* _Document section_
-- BEGIN --

Still Wanted (?): An Under Secretary for Public Diplomacy (Updated)

Still wanted: an Under Secretary for Public Diplomacy and Public Affairs. This Want Ad remains, at least as of this writing, valid as the U.S. still needs a leader for the interagency process.
Some quick thoughts (apologies for the bullet format, this is all I have time for now):

  • The Defense Department must be balanced by another vertically integrated heavy weight otherwise it will continue to be, by default, the coordinating entity for America’s global engagement.
  • The State Department, to be relevant and to offset Defense, must become a vertically integrated Department of State and Non-State. It makes no sense to de-emphasize or dis-empower State’s “R” Bureau (Public Diplomacy) when modern diplomacy is not compartmentalized (detente and closed door diplomacy is over). From an organizational standpoint, eliminating or marginalizing State’s ability to directly engage global publics from individuals to leaders requires doing the same for Defense, which won’t happen nor it is practicable to even consider.
  • The State Department must adopt the concept of “commander’s intent” and drop zero-tolerance for information errors.  Rigidity in the informational hierarchy inhibits agility to the point of paralysis.

-- END --

[Dataset records]
-- BEGIN --

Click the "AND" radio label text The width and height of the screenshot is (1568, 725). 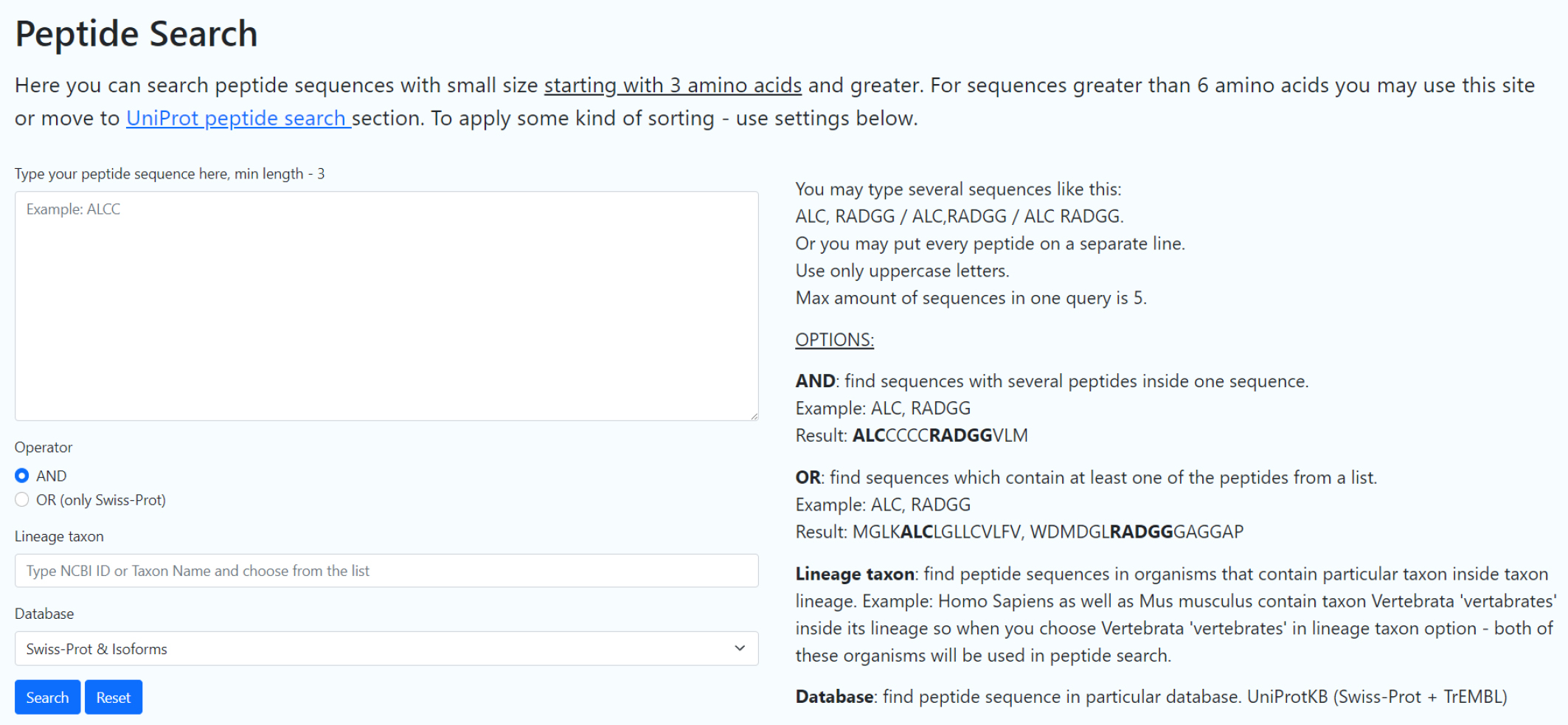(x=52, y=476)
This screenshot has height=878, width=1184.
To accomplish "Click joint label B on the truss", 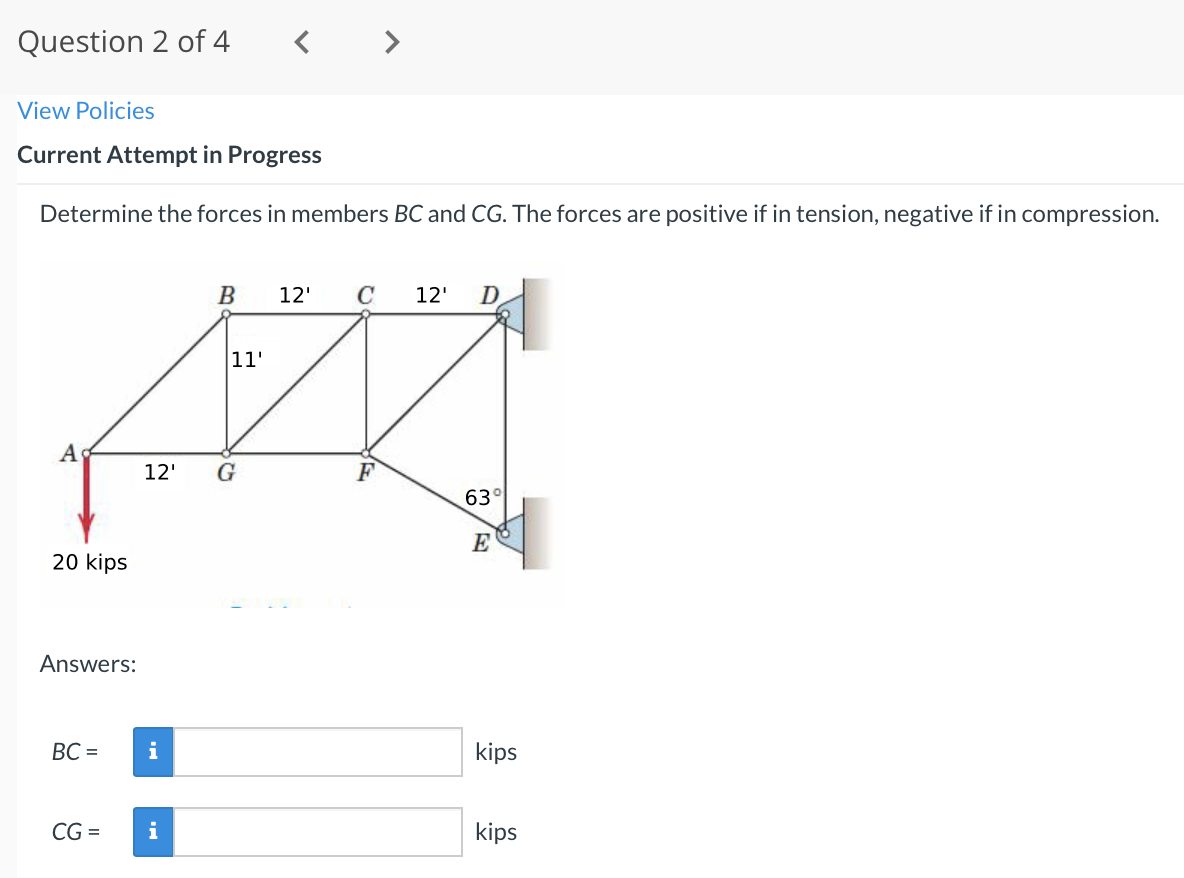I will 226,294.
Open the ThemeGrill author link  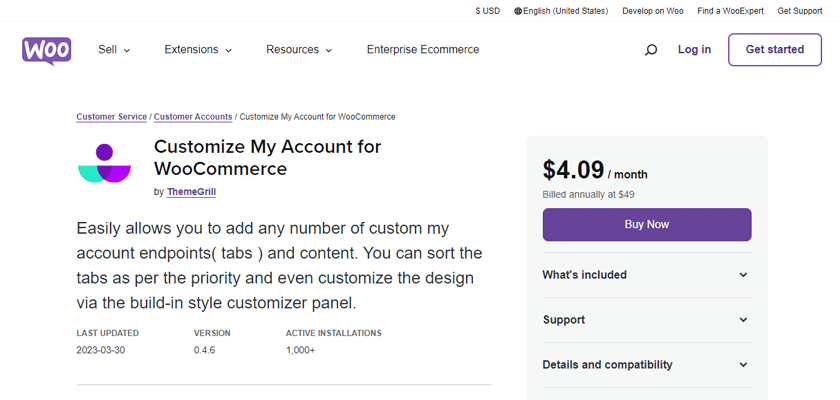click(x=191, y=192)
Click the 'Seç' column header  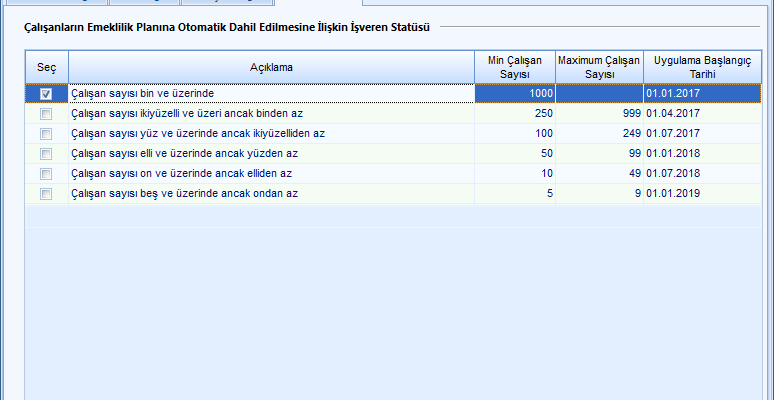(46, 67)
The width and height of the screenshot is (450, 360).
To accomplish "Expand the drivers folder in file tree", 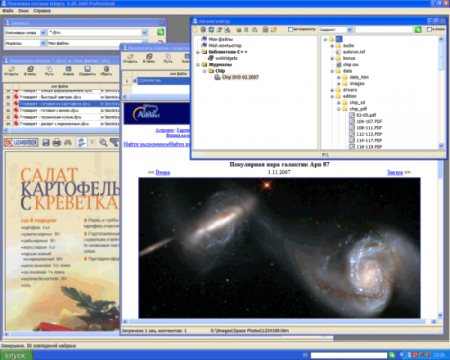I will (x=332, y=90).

-- END --

* _Set exercise 1_
Reproduce a passage from the post on the Under Secretary for Public Diplomacy, starting at the words "Still Wanted (?): An" and ending after the words "America’s global engagement.".
* _Set exercise 2_
In the post on the Under Secretary for Public Diplomacy, what must the State Department become in order to be relevant and offset Defense?
* _Set exercise 3_
Go on with the post on the Under Secretary for Public Diplomacy, picking up after its final bullet point.

* _Exercise output 1_
Still Wanted (?): An Under Secretary for Public Diplomacy (Updated)

Still wanted: an Under Secretary for Public Diplomacy and Public Affairs. This Want Ad remains, at least as of this writing, valid as the U.S. still needs a leader for the interagency process.
Some quick thoughts (apologies for the bullet format, this is all I have time for now):

  • The Defense Department must be balanced by another vertically integrated heavy weight otherwise it will continue to be, by default, the coordinating entity for America’s global engagement.

* _Exercise output 2_
A vertically integrated Department of State and Non-State.

* _Exercise output 3_
  • Everybody at the State Department must be educated, encourage, empowered, and equipped to engage in the modern global “now media” information environment. If Defense can push in this direction, why not State?
  • Understanding and engaging the “Human Terrain” was and must again become a function of civilian-based public diplomacy. Empowering grassroots engagement, as USIA did in the 1950’s, 1960’s, and 70’s gives the HUMINT the Intelligence and Defense and Policy Communities so desperately crave. It was the responsibility of USIA to identify and engage current and future foreign public opinion leaders and to know the “street.” To de-militarize our national security, to move it more into open source, requires a full spectrum engagement that is not unlike something we’ve done before.
  • The United States requires a central coordinating hub to monitor and facilitate global informational and exchange activities. This is a core mission of the State Department and it should be prioritized and funded appropriately by both the State Department itself and Congress.
  • The State Department has existing roles and relations that extend beyond the ‘traditional’ national security threats and into issues of the economy, health, poverty, etc that when upside down are breeding grounds for extremism but more importantly are the current and future ‘battlegrounds’ of which we remain mostly unarmed and unaware. Defense is necessarily and appropriately focused on kinetic threats. It is State that take the broader view.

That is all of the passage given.